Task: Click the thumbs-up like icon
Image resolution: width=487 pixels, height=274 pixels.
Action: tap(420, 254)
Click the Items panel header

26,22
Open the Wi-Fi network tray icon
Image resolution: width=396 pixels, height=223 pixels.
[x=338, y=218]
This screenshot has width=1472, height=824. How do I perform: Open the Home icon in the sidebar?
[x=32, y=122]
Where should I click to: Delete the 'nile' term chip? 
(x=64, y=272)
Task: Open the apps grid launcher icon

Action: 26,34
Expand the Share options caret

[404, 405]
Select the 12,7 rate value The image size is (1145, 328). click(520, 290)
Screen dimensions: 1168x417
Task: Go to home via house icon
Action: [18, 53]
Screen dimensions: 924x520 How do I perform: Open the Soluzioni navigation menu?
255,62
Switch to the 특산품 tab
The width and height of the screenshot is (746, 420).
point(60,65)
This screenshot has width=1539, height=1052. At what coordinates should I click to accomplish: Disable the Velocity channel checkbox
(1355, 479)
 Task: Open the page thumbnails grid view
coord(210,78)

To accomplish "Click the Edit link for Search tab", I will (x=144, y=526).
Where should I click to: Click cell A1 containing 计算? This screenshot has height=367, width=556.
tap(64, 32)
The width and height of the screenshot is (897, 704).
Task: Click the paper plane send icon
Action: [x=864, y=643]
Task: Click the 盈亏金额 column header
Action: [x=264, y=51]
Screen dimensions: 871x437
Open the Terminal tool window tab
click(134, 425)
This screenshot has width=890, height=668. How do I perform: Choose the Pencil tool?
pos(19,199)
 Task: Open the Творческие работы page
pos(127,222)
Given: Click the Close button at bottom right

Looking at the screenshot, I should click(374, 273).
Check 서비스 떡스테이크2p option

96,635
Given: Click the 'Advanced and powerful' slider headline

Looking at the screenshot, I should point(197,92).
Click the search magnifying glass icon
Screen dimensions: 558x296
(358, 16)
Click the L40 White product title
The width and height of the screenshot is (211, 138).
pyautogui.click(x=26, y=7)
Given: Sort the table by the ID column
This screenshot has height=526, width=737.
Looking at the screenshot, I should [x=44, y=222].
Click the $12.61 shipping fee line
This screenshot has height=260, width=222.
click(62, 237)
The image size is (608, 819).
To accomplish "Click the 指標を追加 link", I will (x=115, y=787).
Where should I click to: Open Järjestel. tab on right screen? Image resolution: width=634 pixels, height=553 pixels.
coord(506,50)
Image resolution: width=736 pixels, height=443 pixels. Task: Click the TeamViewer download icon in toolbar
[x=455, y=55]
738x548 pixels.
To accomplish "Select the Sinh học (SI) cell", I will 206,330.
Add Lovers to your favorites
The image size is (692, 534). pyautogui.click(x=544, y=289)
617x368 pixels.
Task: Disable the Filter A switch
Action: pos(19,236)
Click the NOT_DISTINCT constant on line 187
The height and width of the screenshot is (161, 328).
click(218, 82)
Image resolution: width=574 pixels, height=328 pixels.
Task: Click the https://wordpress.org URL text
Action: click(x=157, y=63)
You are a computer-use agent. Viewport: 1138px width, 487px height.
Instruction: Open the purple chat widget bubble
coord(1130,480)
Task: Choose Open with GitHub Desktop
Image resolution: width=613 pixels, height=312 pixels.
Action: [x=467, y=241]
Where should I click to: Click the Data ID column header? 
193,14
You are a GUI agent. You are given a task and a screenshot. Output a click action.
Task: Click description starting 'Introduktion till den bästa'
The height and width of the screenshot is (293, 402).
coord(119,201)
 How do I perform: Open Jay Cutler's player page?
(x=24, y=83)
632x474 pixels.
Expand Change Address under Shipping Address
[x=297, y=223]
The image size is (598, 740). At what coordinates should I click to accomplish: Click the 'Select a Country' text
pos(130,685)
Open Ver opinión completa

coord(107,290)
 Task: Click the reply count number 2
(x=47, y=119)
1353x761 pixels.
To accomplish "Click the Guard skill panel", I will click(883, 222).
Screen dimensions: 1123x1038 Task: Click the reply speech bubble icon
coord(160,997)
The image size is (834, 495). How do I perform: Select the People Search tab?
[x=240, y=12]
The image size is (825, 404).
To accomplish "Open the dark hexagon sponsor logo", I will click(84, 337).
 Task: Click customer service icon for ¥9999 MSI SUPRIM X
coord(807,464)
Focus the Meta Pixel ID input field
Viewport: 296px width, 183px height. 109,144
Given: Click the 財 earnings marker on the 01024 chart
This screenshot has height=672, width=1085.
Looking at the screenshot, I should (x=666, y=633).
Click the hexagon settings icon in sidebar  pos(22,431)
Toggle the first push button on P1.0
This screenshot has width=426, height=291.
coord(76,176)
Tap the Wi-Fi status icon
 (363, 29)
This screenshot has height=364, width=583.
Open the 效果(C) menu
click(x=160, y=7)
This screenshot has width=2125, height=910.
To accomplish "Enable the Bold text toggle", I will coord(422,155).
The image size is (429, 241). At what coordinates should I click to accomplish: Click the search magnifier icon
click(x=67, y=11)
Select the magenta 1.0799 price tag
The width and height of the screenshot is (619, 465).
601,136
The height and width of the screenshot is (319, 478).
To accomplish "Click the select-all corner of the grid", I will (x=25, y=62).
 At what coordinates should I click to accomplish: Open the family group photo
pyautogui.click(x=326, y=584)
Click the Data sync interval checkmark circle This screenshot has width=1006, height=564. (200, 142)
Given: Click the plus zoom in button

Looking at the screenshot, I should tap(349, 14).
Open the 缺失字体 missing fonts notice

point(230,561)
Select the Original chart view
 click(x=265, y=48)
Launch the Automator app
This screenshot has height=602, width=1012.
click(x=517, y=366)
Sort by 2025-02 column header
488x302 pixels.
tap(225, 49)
==============================
REQUIREMENT — Report each line of the entries where the word "link" occurs.

YOUR SOLUTION —
To accomplish "Click the Edit link for Search tab", I will (x=144, y=526).
To accomplish "Click the 指標を追加 link", I will (x=115, y=787).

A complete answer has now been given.